### TO BE DONE
Please put every line of the items below into a numbered list, leaving out any blank lines.

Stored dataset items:
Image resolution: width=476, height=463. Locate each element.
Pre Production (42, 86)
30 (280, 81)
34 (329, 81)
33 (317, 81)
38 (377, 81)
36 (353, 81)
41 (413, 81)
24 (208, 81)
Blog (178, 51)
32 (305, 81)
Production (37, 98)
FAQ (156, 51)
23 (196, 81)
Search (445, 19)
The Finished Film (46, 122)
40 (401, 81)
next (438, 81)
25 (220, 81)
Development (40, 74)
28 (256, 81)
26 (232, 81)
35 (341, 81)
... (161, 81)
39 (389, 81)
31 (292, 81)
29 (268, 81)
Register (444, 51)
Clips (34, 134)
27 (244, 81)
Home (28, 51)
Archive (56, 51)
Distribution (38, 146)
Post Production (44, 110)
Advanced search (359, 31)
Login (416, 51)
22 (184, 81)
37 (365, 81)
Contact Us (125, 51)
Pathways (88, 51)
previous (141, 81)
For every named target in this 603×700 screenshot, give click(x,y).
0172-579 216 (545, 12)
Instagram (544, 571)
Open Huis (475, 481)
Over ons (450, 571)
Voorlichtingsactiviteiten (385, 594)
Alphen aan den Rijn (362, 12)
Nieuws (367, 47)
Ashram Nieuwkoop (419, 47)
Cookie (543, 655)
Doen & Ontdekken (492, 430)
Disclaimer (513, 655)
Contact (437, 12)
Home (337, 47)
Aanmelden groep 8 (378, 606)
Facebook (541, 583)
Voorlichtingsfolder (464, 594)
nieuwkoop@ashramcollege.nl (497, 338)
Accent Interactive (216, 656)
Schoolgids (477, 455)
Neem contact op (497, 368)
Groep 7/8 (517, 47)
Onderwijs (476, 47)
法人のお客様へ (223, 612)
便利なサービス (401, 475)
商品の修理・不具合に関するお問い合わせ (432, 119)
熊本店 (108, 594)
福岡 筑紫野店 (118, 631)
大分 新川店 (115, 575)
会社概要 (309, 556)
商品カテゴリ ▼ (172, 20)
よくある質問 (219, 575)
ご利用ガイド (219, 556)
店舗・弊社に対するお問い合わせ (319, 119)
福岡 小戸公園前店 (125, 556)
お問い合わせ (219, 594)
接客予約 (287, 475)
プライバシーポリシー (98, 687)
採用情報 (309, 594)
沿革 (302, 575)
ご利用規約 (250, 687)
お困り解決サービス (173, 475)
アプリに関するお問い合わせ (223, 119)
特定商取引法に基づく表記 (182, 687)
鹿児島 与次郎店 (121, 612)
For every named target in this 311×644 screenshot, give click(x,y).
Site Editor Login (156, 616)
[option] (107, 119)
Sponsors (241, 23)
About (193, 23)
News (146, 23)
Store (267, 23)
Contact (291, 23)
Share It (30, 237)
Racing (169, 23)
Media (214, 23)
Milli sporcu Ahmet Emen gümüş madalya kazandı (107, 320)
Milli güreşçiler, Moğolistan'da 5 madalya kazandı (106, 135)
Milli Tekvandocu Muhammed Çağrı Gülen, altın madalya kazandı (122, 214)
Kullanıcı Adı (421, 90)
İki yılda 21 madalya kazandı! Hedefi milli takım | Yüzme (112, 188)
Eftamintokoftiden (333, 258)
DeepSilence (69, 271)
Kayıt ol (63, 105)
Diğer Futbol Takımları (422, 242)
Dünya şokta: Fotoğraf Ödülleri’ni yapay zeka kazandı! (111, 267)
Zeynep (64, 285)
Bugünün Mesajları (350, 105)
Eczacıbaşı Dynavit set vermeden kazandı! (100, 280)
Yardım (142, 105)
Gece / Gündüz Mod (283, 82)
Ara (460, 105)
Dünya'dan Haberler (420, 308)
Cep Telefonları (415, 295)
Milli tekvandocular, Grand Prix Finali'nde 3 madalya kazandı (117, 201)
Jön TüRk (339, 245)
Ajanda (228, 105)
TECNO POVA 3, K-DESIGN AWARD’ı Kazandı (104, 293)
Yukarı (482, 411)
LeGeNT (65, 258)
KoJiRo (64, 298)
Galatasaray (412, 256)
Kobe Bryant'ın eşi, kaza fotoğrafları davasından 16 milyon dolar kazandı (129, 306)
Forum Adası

### THE SOLUTION
1. Image resolution: width=476, height=463. Locate each element.
2. Pre Production (42, 86)
3. 30 (280, 81)
4. 34 (329, 81)
5. 33 (317, 81)
6. 38 (377, 81)
7. 36 (353, 81)
8. 41 (413, 81)
9. 24 (208, 81)
10. Blog (178, 51)
11. 32 (305, 81)
12. Production (37, 98)
13. FAQ (156, 51)
14. 23 (196, 81)
15. Search (445, 19)
16. The Finished Film (46, 122)
17. 40 (401, 81)
18. next (438, 81)
19. 25 (220, 81)
20. Development (40, 74)
21. 28 (256, 81)
22. 26 (232, 81)
23. 35 (341, 81)
24. ... (161, 81)
25. 39 (389, 81)
26. 31 (292, 81)
27. 29 (268, 81)
28. Register (444, 51)
29. Clips (34, 134)
30. 27 (244, 81)
31. Home (28, 51)
32. Archive (56, 51)
33. Distribution (38, 146)
34. Post Production (44, 110)
35. Advanced search (359, 31)
36. Login (416, 51)
37. 22 (184, 81)
38. 37 (365, 81)
39. Contact Us (125, 51)
40. Pathways (88, 51)
41. previous (141, 81)
42. For every named target in this 603×700 screenshot, give click(x,y).
43. 0172-579 216 (545, 12)
44. Instagram (544, 571)
45. Open Huis (475, 481)
46. Over ons (450, 571)
47. Voorlichtingsactiviteiten (385, 594)
48. Alphen aan den Rijn (362, 12)
49. Nieuws (367, 47)
50. Ashram Nieuwkoop (419, 47)
51. Cookie (543, 655)
52. Doen & Ontdekken (492, 430)
53. Disclaimer (513, 655)
54. Contact (437, 12)
55. Home (337, 47)
56. Aanmelden groep 8 (378, 606)
57. Facebook (541, 583)
58. Voorlichtingsfolder (464, 594)
59. nieuwkoop@ashramcollege.nl (497, 338)
60. Accent Interactive (216, 656)
61. Schoolgids (477, 455)
62. Neem contact op (497, 368)
63. Groep 7/8 (517, 47)
64. Onderwijs (476, 47)
65. 法人のお客様へ (223, 612)
66. 便利なサービス (401, 475)
67. 商品の修理・不具合に関するお問い合わせ (432, 119)
68. 熊本店 (108, 594)
69. 福岡 筑紫野店 (118, 631)
70. 大分 新川店 (115, 575)
71. 会社概要 (309, 556)
72. 商品カテゴリ ▼ (172, 20)
73. よくある質問 (219, 575)
74. ご利用ガイド (219, 556)
75. 店舗・弊社に対するお問い合わせ (319, 119)
76. 福岡 小戸公園前店 (125, 556)
77. お問い合わせ (219, 594)
78. 接客予約 (287, 475)
79. プライバシーポリシー (98, 687)
80. 採用情報 (309, 594)
81. 沿革 (302, 575)
82. ご利用規約 (250, 687)
83. お困り解決サービス (173, 475)
84. アプリに関するお問い合わせ (223, 119)
85. 特定商取引法に基づく表記 (182, 687)
86. 鹿児島 与次郎店 (121, 612)
87. For every named target in this 311×644 screenshot, give click(x,y).
88. Site Editor Login (156, 616)
89. [option] (107, 119)
90. Sponsors (241, 23)
91. About (193, 23)
92. News (146, 23)
93. Store (267, 23)
94. Contact (291, 23)
95. Share It (30, 237)
96. Racing (169, 23)
97. Media (214, 23)
98. Milli sporcu Ahmet Emen gümüş madalya kazandı (107, 320)
99. Milli güreşçiler, Moğolistan'da 5 madalya kazandı (106, 135)
100. Milli Tekvandocu Muhammed Çağrı Gülen, altın madalya kazandı (122, 214)
101. Kullanıcı Adı (421, 90)
102. İki yılda 21 madalya kazandı! Hedefi milli takım | Yüzme (112, 188)
103. Eftamintokoftiden (333, 258)
104. DeepSilence (69, 271)
105. Kayıt ol (63, 105)
106. Diğer Futbol Takımları (422, 242)
107. Dünya şokta: Fotoğraf Ödülleri’ni yapay zeka kazandı! (111, 267)
108. Zeynep (64, 285)
109. Bugünün Mesajları (350, 105)
110. Eczacıbaşı Dynavit set vermeden kazandı! (100, 280)
111. Yardım (142, 105)
112. Gece / Gündüz Mod (283, 82)
113. Ara (460, 105)
114. Dünya'dan Haberler (420, 308)
115. Cep Telefonları (415, 295)
116. Milli tekvandocular, Grand Prix Finali'nde 3 madalya kazandı (117, 201)
117. Jön TüRk (339, 245)
118. Ajanda (228, 105)
119. TECNO POVA 3, K-DESIGN AWARD’ı Kazandı (104, 293)
120. Yukarı (482, 411)
121. LeGeNT (65, 258)
122. KoJiRo (64, 298)
123. Galatasaray (412, 256)
124. Kobe Bryant'ın eşi, kaza fotoğrafları davasından 16 milyon dolar kazandı (129, 306)
125. Forum Adası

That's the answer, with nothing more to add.